■ **REQUIREMENT**: Your task is to extract every line from the material below exactly.
========================================
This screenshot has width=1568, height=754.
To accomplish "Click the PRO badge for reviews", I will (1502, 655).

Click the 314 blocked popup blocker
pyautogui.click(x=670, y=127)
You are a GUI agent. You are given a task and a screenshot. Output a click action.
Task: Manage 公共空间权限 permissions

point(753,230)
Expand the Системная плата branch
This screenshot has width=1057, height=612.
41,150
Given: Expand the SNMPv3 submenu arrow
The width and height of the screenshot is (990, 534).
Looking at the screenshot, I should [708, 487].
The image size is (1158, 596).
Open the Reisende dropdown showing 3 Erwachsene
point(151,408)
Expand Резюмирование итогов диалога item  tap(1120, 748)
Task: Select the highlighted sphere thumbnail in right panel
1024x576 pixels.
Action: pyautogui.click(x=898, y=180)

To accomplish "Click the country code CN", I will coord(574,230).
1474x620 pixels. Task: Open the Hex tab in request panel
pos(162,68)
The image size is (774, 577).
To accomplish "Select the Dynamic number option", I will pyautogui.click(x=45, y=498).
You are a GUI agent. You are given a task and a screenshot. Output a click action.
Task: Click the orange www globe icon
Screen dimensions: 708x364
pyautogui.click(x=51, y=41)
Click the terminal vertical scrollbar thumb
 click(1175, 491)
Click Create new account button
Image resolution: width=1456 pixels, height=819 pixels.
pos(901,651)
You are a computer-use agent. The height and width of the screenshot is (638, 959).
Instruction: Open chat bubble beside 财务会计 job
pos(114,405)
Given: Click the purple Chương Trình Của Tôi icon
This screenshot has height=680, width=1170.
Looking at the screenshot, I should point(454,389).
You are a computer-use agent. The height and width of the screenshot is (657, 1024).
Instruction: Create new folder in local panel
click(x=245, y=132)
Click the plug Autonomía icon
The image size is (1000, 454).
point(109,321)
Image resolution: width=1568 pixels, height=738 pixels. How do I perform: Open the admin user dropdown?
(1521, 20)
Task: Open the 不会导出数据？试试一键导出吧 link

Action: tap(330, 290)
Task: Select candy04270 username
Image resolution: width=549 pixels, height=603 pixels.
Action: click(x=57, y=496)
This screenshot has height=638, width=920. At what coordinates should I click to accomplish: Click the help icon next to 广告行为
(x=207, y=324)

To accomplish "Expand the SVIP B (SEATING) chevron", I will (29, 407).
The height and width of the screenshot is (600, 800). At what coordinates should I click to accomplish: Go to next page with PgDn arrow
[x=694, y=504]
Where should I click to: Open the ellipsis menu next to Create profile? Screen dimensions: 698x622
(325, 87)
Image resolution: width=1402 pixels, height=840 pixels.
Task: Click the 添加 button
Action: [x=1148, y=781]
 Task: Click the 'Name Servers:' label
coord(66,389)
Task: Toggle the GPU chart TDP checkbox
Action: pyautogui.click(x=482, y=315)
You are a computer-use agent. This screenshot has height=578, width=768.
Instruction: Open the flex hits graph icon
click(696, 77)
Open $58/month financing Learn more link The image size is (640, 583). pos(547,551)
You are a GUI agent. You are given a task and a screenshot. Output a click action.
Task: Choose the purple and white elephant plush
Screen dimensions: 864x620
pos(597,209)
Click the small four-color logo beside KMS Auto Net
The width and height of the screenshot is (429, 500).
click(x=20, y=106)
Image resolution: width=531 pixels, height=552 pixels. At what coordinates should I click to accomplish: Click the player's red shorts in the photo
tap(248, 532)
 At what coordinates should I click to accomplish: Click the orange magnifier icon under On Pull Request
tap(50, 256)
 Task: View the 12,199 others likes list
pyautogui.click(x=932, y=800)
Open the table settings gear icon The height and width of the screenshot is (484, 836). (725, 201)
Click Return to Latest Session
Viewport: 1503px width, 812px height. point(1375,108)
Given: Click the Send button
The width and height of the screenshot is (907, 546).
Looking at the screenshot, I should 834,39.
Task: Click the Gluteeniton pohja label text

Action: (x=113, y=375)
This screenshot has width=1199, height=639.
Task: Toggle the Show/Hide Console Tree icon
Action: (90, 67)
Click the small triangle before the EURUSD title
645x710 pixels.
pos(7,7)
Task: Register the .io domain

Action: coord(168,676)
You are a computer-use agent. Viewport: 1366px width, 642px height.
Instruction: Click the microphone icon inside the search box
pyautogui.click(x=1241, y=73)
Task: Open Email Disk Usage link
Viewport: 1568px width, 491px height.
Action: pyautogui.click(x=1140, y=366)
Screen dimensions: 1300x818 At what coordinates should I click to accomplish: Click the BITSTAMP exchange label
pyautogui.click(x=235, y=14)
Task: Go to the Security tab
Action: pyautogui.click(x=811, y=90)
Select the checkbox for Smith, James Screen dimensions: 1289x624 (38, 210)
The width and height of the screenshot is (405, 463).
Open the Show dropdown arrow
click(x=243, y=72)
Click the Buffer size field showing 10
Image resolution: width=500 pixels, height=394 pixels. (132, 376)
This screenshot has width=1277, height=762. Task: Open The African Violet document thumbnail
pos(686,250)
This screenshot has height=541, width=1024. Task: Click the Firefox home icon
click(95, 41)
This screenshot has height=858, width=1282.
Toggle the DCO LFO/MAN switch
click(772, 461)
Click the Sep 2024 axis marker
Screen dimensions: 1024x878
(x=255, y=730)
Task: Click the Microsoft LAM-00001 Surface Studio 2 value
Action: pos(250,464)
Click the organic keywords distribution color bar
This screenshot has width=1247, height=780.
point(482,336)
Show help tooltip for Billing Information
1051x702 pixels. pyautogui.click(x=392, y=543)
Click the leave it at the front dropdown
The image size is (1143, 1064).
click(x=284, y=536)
========================================
■ **TASK RESULT**:
This screenshot has width=1568, height=754.
To accomplish "Click the PRO badge for reviews", I will (1502, 655).

Click the 314 blocked popup blocker
pyautogui.click(x=670, y=127)
You are a GUI agent. You are given a task and a screenshot. Output a click action.
Task: Manage 公共空间权限 permissions

point(753,230)
Expand the Системная плата branch
This screenshot has width=1057, height=612.
41,150
Given: Expand the SNMPv3 submenu arrow
The width and height of the screenshot is (990, 534).
Looking at the screenshot, I should [708, 487].
The image size is (1158, 596).
Open the Reisende dropdown showing 3 Erwachsene
point(151,408)
Expand Резюмирование итогов диалога item  tap(1120, 748)
Task: Select the highlighted sphere thumbnail in right panel
1024x576 pixels.
Action: pyautogui.click(x=898, y=180)

To accomplish "Click the country code CN", I will coord(574,230).
1474x620 pixels. Task: Open the Hex tab in request panel
pos(162,68)
The image size is (774, 577).
To accomplish "Select the Dynamic number option", I will pyautogui.click(x=45, y=498).
You are a GUI agent. You are given a task and a screenshot. Output a click action.
Task: Click the orange www globe icon
Screen dimensions: 708x364
pyautogui.click(x=51, y=41)
Click the terminal vertical scrollbar thumb
 click(1175, 491)
Click Create new account button
Image resolution: width=1456 pixels, height=819 pixels.
pos(901,651)
You are a computer-use agent. The height and width of the screenshot is (638, 959).
Instruction: Open chat bubble beside 财务会计 job
pos(114,405)
Given: Click the purple Chương Trình Của Tôi icon
This screenshot has height=680, width=1170.
Looking at the screenshot, I should point(454,389).
You are a computer-use agent. The height and width of the screenshot is (657, 1024).
Instruction: Create new folder in local panel
click(x=245, y=132)
Click the plug Autonomía icon
The image size is (1000, 454).
point(109,321)
Image resolution: width=1568 pixels, height=738 pixels. How do I perform: Open the admin user dropdown?
(1521, 20)
Task: Open the 不会导出数据？试试一键导出吧 link

Action: tap(330, 290)
Task: Select candy04270 username
Image resolution: width=549 pixels, height=603 pixels.
Action: click(x=57, y=496)
This screenshot has height=638, width=920. At what coordinates should I click to accomplish: Click the help icon next to 广告行为
(x=207, y=324)

To accomplish "Expand the SVIP B (SEATING) chevron", I will (29, 407).
The height and width of the screenshot is (600, 800). At what coordinates should I click to accomplish: Go to next page with PgDn arrow
[x=694, y=504]
Where should I click to: Open the ellipsis menu next to Create profile? Screen dimensions: 698x622
(325, 87)
Image resolution: width=1402 pixels, height=840 pixels.
Task: Click the 添加 button
Action: [x=1148, y=781]
 Task: Click the 'Name Servers:' label
coord(66,389)
Task: Toggle the GPU chart TDP checkbox
Action: pyautogui.click(x=482, y=315)
You are a computer-use agent. This screenshot has height=578, width=768.
Instruction: Open the flex hits graph icon
click(696, 77)
Open $58/month financing Learn more link The image size is (640, 583). pos(547,551)
You are a GUI agent. You are given a task and a screenshot. Output a click action.
Task: Choose the purple and white elephant plush
Screen dimensions: 864x620
pos(597,209)
Click the small four-color logo beside KMS Auto Net
The width and height of the screenshot is (429, 500).
click(x=20, y=106)
Image resolution: width=531 pixels, height=552 pixels. At what coordinates should I click to accomplish: Click the player's red shorts in the photo
tap(248, 532)
 At what coordinates should I click to accomplish: Click the orange magnifier icon under On Pull Request
tap(50, 256)
 Task: View the 12,199 others likes list
pyautogui.click(x=932, y=800)
Open the table settings gear icon The height and width of the screenshot is (484, 836). (725, 201)
Click Return to Latest Session
Viewport: 1503px width, 812px height. point(1375,108)
Given: Click the Send button
The width and height of the screenshot is (907, 546).
Looking at the screenshot, I should 834,39.
Task: Click the Gluteeniton pohja label text

Action: (x=113, y=375)
This screenshot has width=1199, height=639.
Task: Toggle the Show/Hide Console Tree icon
Action: (90, 67)
Click the small triangle before the EURUSD title
645x710 pixels.
pos(7,7)
Task: Register the .io domain

Action: coord(168,676)
You are a computer-use agent. Viewport: 1366px width, 642px height.
Instruction: Click the microphone icon inside the search box
pyautogui.click(x=1241, y=73)
Task: Open Email Disk Usage link
Viewport: 1568px width, 491px height.
Action: pyautogui.click(x=1140, y=366)
Screen dimensions: 1300x818 At what coordinates should I click to accomplish: Click the BITSTAMP exchange label
pyautogui.click(x=235, y=14)
Task: Go to the Security tab
Action: pyautogui.click(x=811, y=90)
Select the checkbox for Smith, James Screen dimensions: 1289x624 (38, 210)
The width and height of the screenshot is (405, 463).
Open the Show dropdown arrow
click(x=243, y=72)
Click the Buffer size field showing 10
Image resolution: width=500 pixels, height=394 pixels. (132, 376)
This screenshot has width=1277, height=762. Task: Open The African Violet document thumbnail
pos(686,250)
This screenshot has height=541, width=1024. Task: Click the Firefox home icon
click(95, 41)
This screenshot has height=858, width=1282.
Toggle the DCO LFO/MAN switch
click(772, 461)
Click the Sep 2024 axis marker
Screen dimensions: 1024x878
(x=255, y=730)
Task: Click the Microsoft LAM-00001 Surface Studio 2 value
Action: pos(250,464)
Click the organic keywords distribution color bar
This screenshot has width=1247, height=780.
point(482,336)
Show help tooltip for Billing Information
1051x702 pixels. pyautogui.click(x=392, y=543)
Click the leave it at the front dropdown
The image size is (1143, 1064).
click(x=284, y=536)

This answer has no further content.